The descriptive statistics for the Salary column in the employee data are as follows:

  • Count: 7,384
  • Mean: 85,029.39
  • Standard Deviation: 45,178.38
  • Minimum: 20,387.00
  • 25th Percentile: 44,779.00
  • Median (50th Percentile): 73,918.00
  • 75th Percentile: 133,865.00.
  • Maximum: 150,000.00

The t-test results for the pairwise comparisons between the Sales, Technology, and Human Resources departments suggest that there are significant variations in salary distributions across the different departments, highlighting potential differences in compensation between the departments.

# Attrition factors to consider
attrition_factors = ['BusinessTravel', 'Department', 'EducationField', 'Ethnicity','Gender', 'JobRole', 'MaritalStatus']

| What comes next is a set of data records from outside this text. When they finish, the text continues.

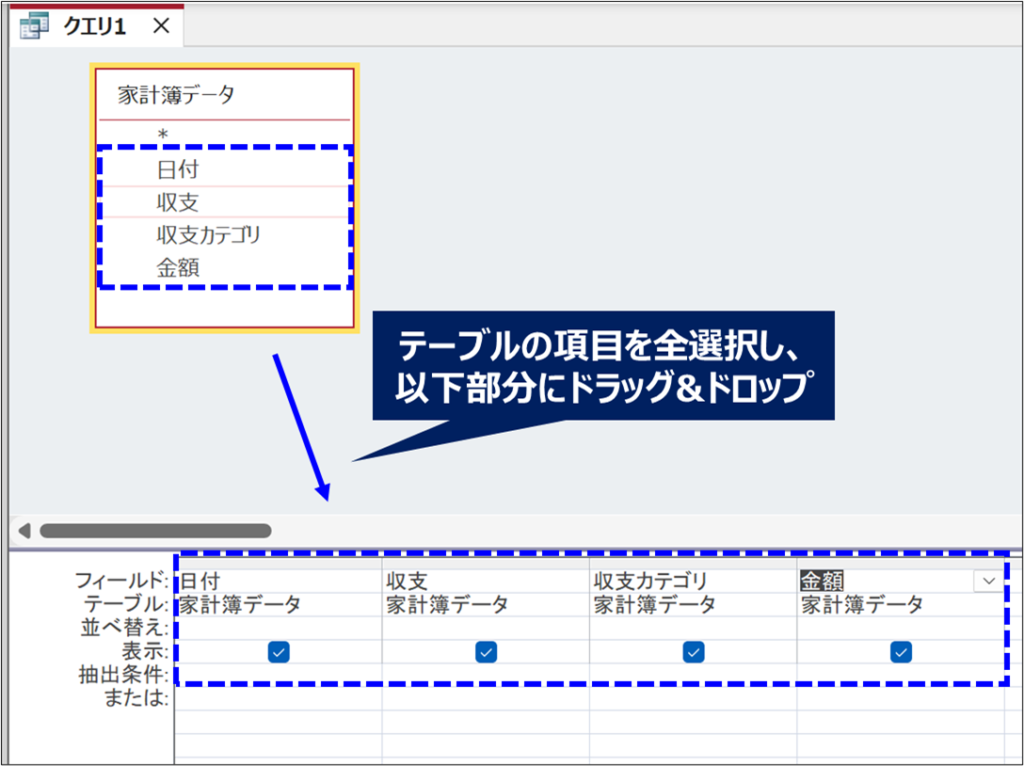This screenshot has width=1024, height=766.
Task: Uncheck the 表示 checkbox in the 日付 column
Action: click(x=278, y=652)
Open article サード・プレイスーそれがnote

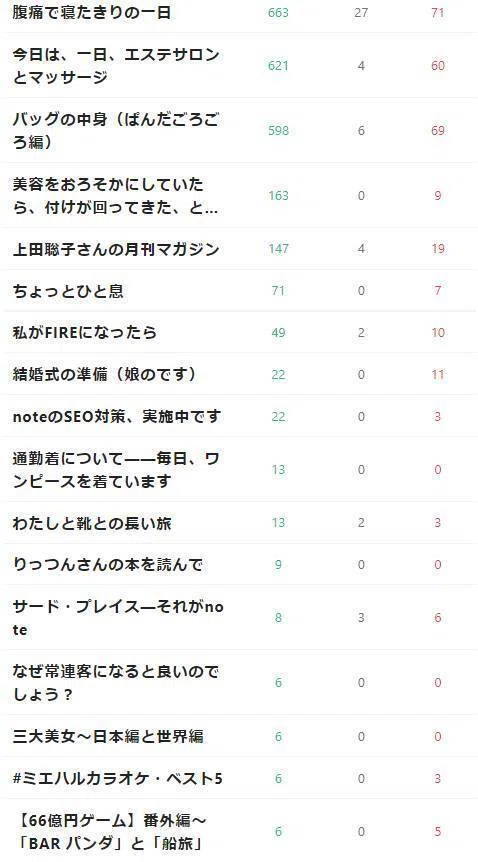click(118, 618)
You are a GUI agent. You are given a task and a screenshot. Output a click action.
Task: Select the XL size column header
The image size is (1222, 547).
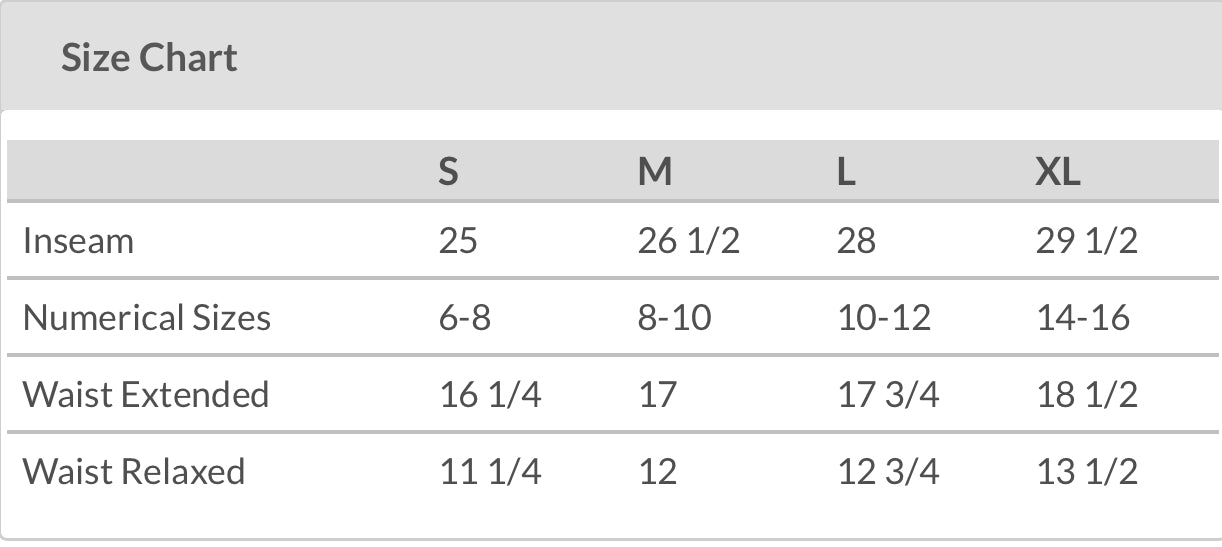[x=1058, y=173]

# Calculate attrition rates for each factor
attrition_rates = {}
for factor in attrition_factors:
    factor_attrition_rates = employee_data.groupby(factor)['Attrition'].mean()
    attrition_rates[factor] = factor_attrition_rates

# Plot attrition rates for each factor
for factor in attrition_factors:
    plt.figure(figsize=(8, 6))
    if factor in ['EducationField', 'JobRole']:
        sns.barplot(x=attrition_rates[factor].index, y=attrition_rates[factor].values)
        plt.xlabel(factor)
        plt.ylabel('Attrition Rate')
        plt.title('Attrition Rate by {}'.format(factor))
        plt.xticks(rotation=45, ha='right')  # Rotate x-labels by 45 degrees
    elif factor == 'Ethnicity':
        plt.xticks(rotation=60, ha='right')  # Adjust rotation for 'Ethnicity' factor
        sns.barplot(x=attrition_rates[factor].index, y=attrition_rates[factor].values)
        plt.xlabel(factor)
        plt.ylabel('Attrition Rate')
        plt.title('Attrition Rate by {}'.format(factor))
    else:
        sns.barplot(x=attrition_rates[factor].index, y=attrition_rates[factor].values)
        plt.xlabel(factor)
        plt.ylabel('Attrition Rate')
        plt.title('Attrition Rate by {}'.format(factor))
    plt.show()

attrition_counts = employee_data['Attrition'].value_counts()
print(attrition_counts)

# Perform statistical tests (e.g., t-tests or chi-square tests) to determine the significance of these relationships

# Categorical variables: Chi-square test
categorical_variables = ['Department', 'Gender', 'Education', 'Ethnicity']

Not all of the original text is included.